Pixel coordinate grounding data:
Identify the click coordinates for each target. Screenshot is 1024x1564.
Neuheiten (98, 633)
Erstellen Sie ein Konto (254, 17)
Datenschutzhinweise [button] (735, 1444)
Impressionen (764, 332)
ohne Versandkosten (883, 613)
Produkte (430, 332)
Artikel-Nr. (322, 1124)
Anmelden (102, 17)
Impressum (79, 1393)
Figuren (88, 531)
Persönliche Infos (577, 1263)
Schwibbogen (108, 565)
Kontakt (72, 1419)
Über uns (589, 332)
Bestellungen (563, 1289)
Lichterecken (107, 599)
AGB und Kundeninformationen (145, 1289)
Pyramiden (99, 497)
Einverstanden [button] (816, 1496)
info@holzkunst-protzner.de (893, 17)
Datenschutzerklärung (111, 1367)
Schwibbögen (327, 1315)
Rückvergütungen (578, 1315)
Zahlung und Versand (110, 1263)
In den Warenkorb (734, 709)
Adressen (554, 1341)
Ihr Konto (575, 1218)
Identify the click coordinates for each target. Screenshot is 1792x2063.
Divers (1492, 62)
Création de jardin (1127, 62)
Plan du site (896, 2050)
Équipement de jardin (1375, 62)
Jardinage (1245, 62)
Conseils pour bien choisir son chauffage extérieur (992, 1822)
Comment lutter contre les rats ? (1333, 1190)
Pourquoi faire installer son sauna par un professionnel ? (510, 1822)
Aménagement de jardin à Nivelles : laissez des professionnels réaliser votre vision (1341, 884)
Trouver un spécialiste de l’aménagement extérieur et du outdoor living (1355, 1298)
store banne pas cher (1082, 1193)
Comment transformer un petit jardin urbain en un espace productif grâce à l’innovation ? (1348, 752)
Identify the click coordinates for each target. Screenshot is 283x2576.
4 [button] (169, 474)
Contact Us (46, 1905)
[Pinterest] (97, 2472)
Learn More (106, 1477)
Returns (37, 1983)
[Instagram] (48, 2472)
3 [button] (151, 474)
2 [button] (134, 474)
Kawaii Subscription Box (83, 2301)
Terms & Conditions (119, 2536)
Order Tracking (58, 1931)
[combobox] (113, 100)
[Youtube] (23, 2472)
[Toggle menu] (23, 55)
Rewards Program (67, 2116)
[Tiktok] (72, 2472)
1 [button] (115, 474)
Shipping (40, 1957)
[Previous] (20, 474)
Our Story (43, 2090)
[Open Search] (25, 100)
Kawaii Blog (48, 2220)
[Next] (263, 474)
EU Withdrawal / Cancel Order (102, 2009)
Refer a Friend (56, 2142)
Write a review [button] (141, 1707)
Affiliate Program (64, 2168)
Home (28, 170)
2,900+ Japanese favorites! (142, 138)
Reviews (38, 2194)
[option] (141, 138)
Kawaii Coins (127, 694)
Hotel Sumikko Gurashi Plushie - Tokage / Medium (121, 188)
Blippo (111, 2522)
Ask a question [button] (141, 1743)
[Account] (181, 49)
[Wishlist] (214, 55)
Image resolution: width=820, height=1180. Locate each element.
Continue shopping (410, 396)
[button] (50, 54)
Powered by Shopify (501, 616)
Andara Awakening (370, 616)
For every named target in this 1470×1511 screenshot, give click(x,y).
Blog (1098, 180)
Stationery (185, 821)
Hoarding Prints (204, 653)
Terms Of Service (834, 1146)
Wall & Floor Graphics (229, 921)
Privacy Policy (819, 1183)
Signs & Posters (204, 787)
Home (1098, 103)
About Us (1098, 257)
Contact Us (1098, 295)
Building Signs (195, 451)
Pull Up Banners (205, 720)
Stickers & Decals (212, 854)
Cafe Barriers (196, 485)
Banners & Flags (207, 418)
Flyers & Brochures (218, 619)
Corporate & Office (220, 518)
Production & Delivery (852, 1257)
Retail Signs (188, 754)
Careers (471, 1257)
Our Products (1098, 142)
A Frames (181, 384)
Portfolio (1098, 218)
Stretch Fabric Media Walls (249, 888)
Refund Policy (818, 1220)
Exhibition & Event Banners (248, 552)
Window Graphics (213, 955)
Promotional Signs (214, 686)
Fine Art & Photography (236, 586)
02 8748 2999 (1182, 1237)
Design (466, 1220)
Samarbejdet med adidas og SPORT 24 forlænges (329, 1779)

▸ **About this exercise**: Return, word for word, every line from the top of the entries down to the line that holds "Adressen (554, 1341)", both included.

▸ **Response to the task**:
Identify the click coordinates for each target. Screenshot is 1024x1564.
Neuheiten (98, 633)
Erstellen Sie ein Konto (254, 17)
Datenschutzhinweise [button] (735, 1444)
Impressionen (764, 332)
ohne Versandkosten (883, 613)
Produkte (430, 332)
Artikel-Nr. (322, 1124)
Anmelden (102, 17)
Impressum (79, 1393)
Figuren (88, 531)
Persönliche Infos (577, 1263)
Schwibbogen (108, 565)
Kontakt (72, 1419)
Über uns (589, 332)
Bestellungen (563, 1289)
Lichterecken (107, 599)
AGB und Kundeninformationen (145, 1289)
Pyramiden (99, 497)
Einverstanden [button] (816, 1496)
info@holzkunst-protzner.de (893, 17)
Datenschutzerklärung (111, 1367)
Schwibbögen (327, 1315)
Rückvergütungen (578, 1315)
Zahlung und Versand (110, 1263)
In den Warenkorb (734, 709)
Adressen (554, 1341)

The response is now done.